Should He Stay or Should He Go? Justin Trudeau’s Political Future

Justin Trudeau faces two more years of tough sledding, with every week bringing new reputational challenges. Recently trying to live down the latest demeaning revelation — whether about his father’s foundation, admitting he will never meet the two percent NATO promise of military spending or the looming necessity of addressing Chinese election and political interference. Add to this the unrelenting attacks by Pierre Poilievre, who assigns blame directly to Trudeau for anything “broken” in Canada, neatly blasted out in well-produced videos and daily in the House at high volume.

One pundit said Trudeau suffers from being the “overexposed lightning rod” for everything going wrong in this country.

The question for the next two years is how this negativity will weigh on the now 50-year-old leader and have him considering whether or not to run for a fourth term.

Coronation week will see Charles III crowned. At the concurrent Liberal convention, Justin Trudeau won’t be re-crowned, but there will not be a whisper of opposition to his ongoing expensive prosperity, sustainability, and inclusionary agenda.

Not a sigh about the fact he is quoted as saying Canada will not meet its NATO military funding objectives and is unlikely to meet its ambitious net-zero emissions target by 2050.

Nor will there be much probing about leaving a popular Conservative MP, Michael Chong, uninformed when a leaked CSIS document showed the Chinese government targeted his Hong Kong family.

No, all is well in Liberal-land, but the fact that possible Liberal leadership candidate Chrystia Freeland interviewed defeated presidential candidate Hillary Clinton hardly constitutes a reason for Justin Trudeau to lose much sleep.

It has been said by every known pundit that the Liberal Party is now his party, in his image and his values. He is still the best retail politician in Canada with (unlike his father) a genuine ability to connect to anyone.

And yet, he is more than aware of his unpopularity with a large segment of the population, growing out originally from his strict vaccine mandates and intolerance for the Ottawa convoy and what it stood for. And he is officially reviled in Alberta and Saskatchewan.

A close female colleague did media relations through David Peterson’s 1990 campaign in Ontario when he lost to the NDP. There were protests at nearly every stop, forcing Peterson to sneak in back doors and up service elevators. It was very stressful for her and the police and damaging to the campaign. On TV, the rowdy protesters made him look uncomfortable and unpopular, which he was.

Trudeau experienced the same challenges in the last campaign. Campaign planners were unable to publicize events to keep gangs from following the tour. The famous stone thrower is just now going to court. Trudeau will inevitably face the same demonstrations whenever Canadians go to the polls again. 

It is important to remember that politicians are human, and much as leaders like the perks, the constant nastiness, attacks, and criticisms do get to them. I was with his father when he resigned after the 1979 defeat. He teared up on the way to the press theater, where he told the gallery they would not have him to kick around anymore.

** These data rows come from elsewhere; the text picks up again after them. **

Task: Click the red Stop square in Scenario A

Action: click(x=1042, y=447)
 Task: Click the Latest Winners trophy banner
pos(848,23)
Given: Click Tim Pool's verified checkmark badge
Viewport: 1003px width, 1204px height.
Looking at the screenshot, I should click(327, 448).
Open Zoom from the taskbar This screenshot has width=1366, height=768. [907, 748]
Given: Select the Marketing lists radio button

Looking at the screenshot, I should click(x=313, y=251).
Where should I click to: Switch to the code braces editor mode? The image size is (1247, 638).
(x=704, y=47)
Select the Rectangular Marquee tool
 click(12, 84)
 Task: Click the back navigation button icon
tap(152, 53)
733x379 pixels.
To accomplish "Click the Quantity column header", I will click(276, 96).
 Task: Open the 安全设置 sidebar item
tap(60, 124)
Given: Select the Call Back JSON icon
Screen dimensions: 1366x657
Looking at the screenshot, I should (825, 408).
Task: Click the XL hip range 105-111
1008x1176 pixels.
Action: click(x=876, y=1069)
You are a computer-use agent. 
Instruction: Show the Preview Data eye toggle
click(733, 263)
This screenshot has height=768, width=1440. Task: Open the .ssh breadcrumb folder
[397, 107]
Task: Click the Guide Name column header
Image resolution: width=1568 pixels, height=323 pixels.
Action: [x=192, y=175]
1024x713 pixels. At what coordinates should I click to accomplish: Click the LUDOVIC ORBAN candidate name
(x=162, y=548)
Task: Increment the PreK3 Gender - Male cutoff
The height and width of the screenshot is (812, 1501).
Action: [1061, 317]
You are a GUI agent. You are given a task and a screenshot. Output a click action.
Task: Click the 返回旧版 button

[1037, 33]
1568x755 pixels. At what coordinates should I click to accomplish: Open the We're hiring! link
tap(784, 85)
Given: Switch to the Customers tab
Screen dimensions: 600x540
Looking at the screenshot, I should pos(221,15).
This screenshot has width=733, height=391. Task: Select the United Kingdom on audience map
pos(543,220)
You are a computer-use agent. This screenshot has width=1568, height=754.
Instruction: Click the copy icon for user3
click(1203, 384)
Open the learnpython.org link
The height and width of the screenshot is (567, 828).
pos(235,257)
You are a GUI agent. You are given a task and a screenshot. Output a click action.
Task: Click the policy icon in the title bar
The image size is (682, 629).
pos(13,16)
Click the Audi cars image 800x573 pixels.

Justin’s family is still relatively young, his daughter is 14, and his younger son is 9. How many powerful leaders have said they are retiring to spend more time with their families? It’s a tried and true line, and you never know if a beleaguered Justin Trudeau may be tempted to use it one day. Particularly if he felt he was the issue in ensuring a Liberal victory in the next election.

Yes, he has said he will stay and fight the next election and no doubt relishes clobbering Poilievre. The latter’s video collection of ridiculous outbursts will make amazing negative ads. But remember, no leader would make himself a lame duck by even hinting at thinking about retirement months and months before a possible election.

It’s possible the “coalition” with the NDP may break down, forcing an earlier election than currently expected. In this case, Trudeau would have no choice but to run.

On the other hand, the expected election in October 2025 gives Justin a chance to think of his future and perhaps take a walk in the snow like his dad that winter. Have he and his family had enough? That’s the question, and while we don’t know, we can speculate on conversations between Justin and his wife as the latest horror for him or his government breaks in the media, and Poilievre continues to blame all the country’s woes on him.

He does talk a good talk about long-term goals, which could take another term to see through. They rolled off his tongue with ease in a recent interview at the Council on Foreign Relations in New York. He said that despite the weight of uncertainty in the world, we were at an “inflection point . . . there is a good path forward that can create good middle-class jobs.” He used the VW battery plant as an example of how the strength of Canadian workers and activist governments working together could build a better future.

We all yearn for the economy and our individual fortunes to turn around. They may slowly as we approach 2025. Can Justin and his government muster the industrial housing and health policies to give us hope? If he can, he will likely run again. He knows that the Canada we are looking at now is no legacy.